(Cette critique peut d'abord sembler plutôt négative mais c'est simplement que je dois expliquer ce qui m'énerve de ce livre avant d'en arriver à dire pourquoi au final c'est un très bon essai.)
Cet essai de l'historien et sociologie
Gérard Bouchard se veut une plongée dans l'histoire de l'histoire nationale du Québec. En gros, dans un premier temps, il analyse de quelle façon l'Histoire du Québec a été enseignée à l'école primaire et secondaire depuis le 19e siècle. Puis, il offre sa propre vision de comment elle devrait être enseignée.
Il tente de trouver une voie qui, entre autres, se conjugue bien à
l'interculturalisme.
Pour les Français :
l'interculturalisme est la théorie la plus connue de Bouchard. C'est elle qui sert de doctrine officielle pour l'intégration des immigrants au Québec. Cette approche cherche à trouver un équilibre entre le multiculturalisme Anglo-Saxon, et la nécessité d'une certaine protection culturelle pour un Québec noyé dans la culture canado-américaine. Dans la pratique, ce n'est pas toujours réussi, mais la théorie est bien.
Il tente ici de faire un travail d'équilibriste semblable :
1- Éviter que les cours d'histoire deviennent des séances d'endoctrinement à Gloire de la PatrieNaN.
2- Inculquer tout de même un certain sens de la nation. Bouchard n'apprécie pas les cours qui suivent le modèle "éducation à la citoyenneté" parce qu'à son avis, il est impossible de vouloir améliorer sa communauté, ou de travailler sur un projet de société, sans aimer sa nation. (Ici, je suis en désaccord. Et puisqu'il ne cite aucune étude qui appuierait cette thèse, je vais simplement hausser les épaules. le projet qu'il propose à partir de cette thèse reste tout de même intéressant.)

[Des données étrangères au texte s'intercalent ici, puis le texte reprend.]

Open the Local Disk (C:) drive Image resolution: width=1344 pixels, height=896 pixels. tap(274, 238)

Une autre critique que je ferais à la section plus empirique du livre est la suivante : son analyse dernière que la nation est presque complètement ignorée des manuels d'histoire du Québec depuis les années 1960. C'est ce qui le dérange, c'est la raison pourquoi il écrit cet essai. Sauf qu'il mentionne quelque part, au passage, sans y revenir, que 95% des professeurs d'histoire sondés admettent que la nation reste tout de même le fil conducteur qu'ils donnent à leur cours tout le long de l'année scolaire.
M'enfin, ça commence à sonner comme un problème imaginaire.

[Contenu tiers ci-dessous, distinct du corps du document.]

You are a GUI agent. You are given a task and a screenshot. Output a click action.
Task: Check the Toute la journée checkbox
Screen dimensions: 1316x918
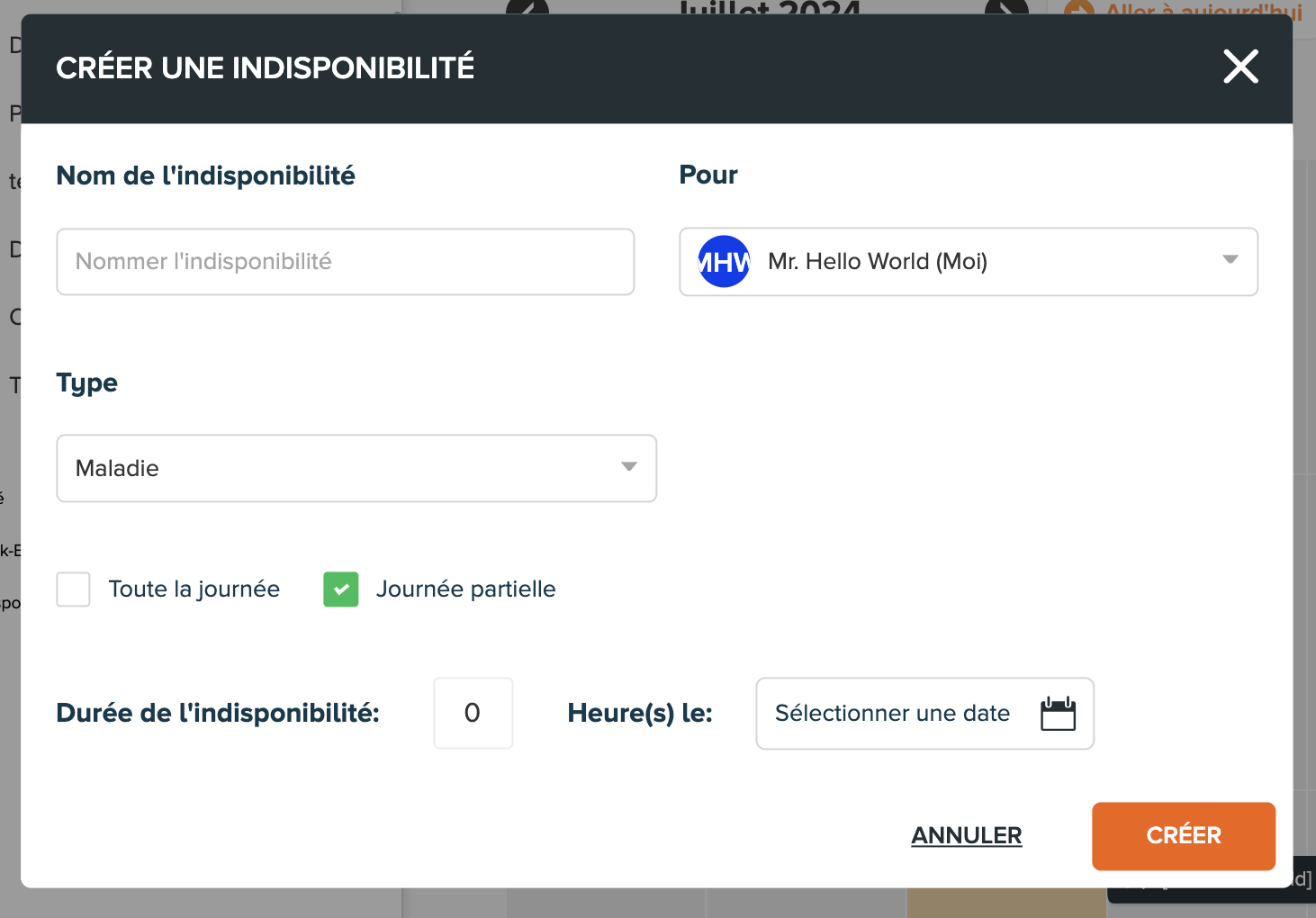(73, 590)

Je fais une autre parenthèse nécessaire ici : Les travaux de Bouchard des 20 dernières années tournent autour des mythes nationaux. C'est quoi ça? En gros, ce sont ces histoires (pas nécessairement fictives) qui ancrent des valeurs profondément au coeur des citoyens d'une nation. Pensez Jeanne D'Arc ou la Révolution pour la France. La Conquête ou la Grande Noirceur pour le Québec.

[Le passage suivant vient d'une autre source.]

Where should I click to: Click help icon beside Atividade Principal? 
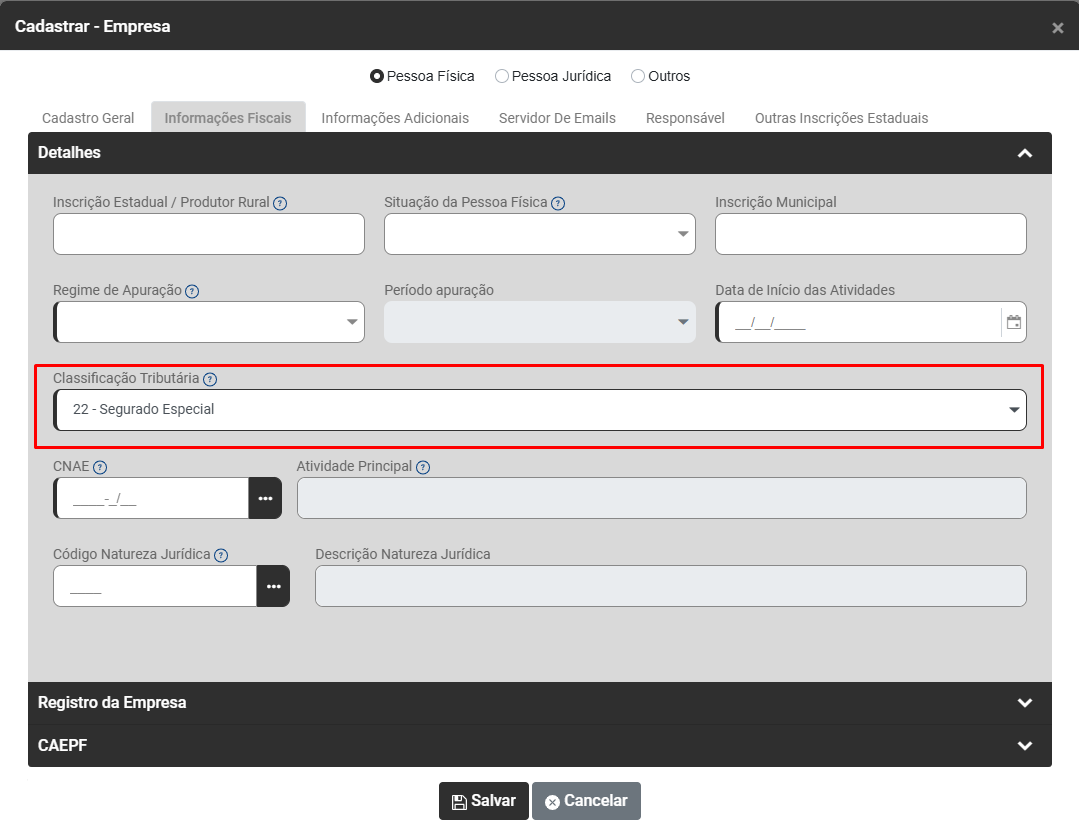tap(423, 467)
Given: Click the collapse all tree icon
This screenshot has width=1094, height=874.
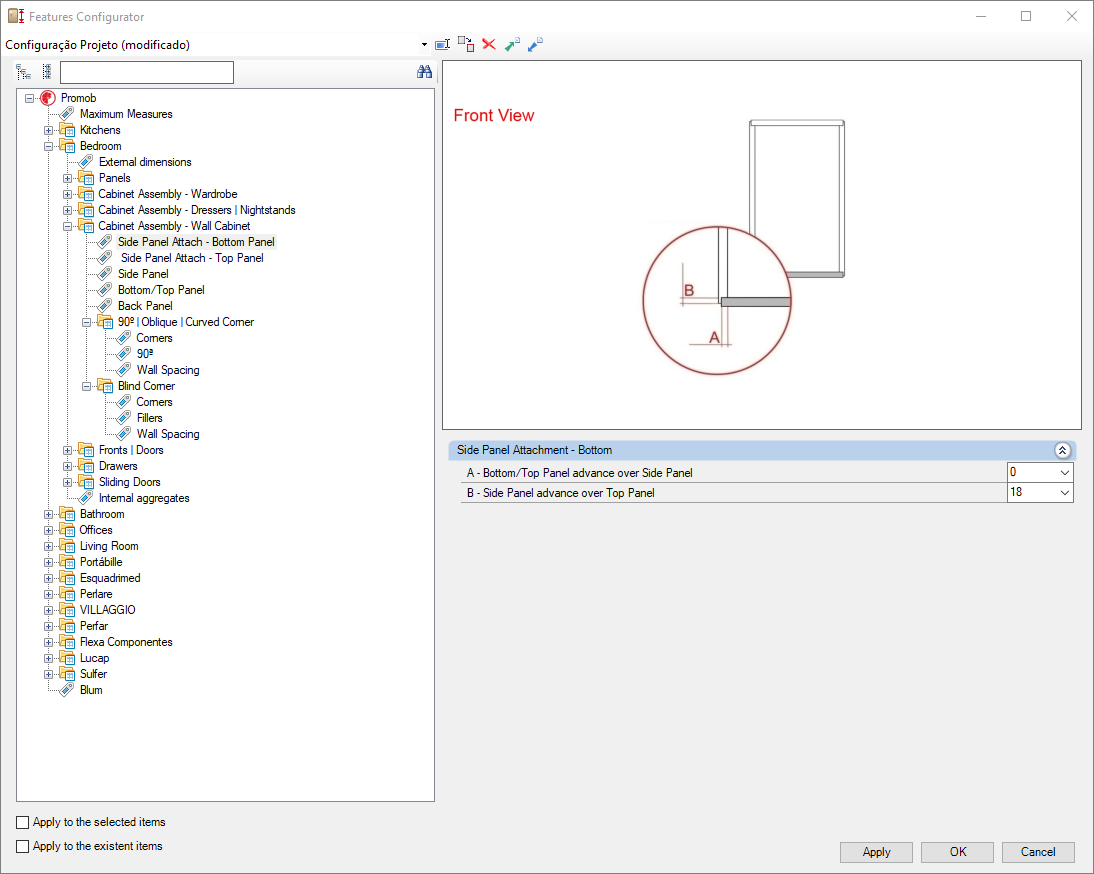Looking at the screenshot, I should coord(46,72).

Ce que propose Bouchard ici pour fonder une histoire du Québec pluraliste est de miser sur ces mythes particuliers de notre histoire qui ont des visées universalistes. L'égalité est une valeur que partagent la France, les USA et le Québec par exemple. Mais les mythes de ces trois nations divergent au point où le mot ne veut pas dire la même chose dans ces trois lieux. On parlerait d'égalité des chances (sur la ligne de départ) aux USA, d'égalité des droits en France et d'égalité sociale au Québec.
Le fil conducteur d'une telle histoire du Québec serait donc le suivant : la lutte.
La lutte contre l'oppression, la lutte contre l'assimilation, la lutte contre l'injustice. Cette approche permettrait à la fois de (A) mettre de l'avant le Québec lorsqu'il lutte pour ses idéaux : s'émanciper du clergé, du Canada anglais, des capitaux américains, de la couronne britannique. Et (B) dénoncer ces moments où le Québec n'a pas été à la hauteur de ces idéaux. Où il s'est lui-même fait l'oppresseur des minorités, des autochtones ou même de ses minorités anglophones.
Cette approche n'aurait pas à mentir pour rendre la nation plus belle. Elle demanderait d'aimer la nation conditionnement à ce qu'elle soit à la hauteur de ses propres idéaux. Et c'est ensuite notre travail à tous de s'assurer qu'elle le soit.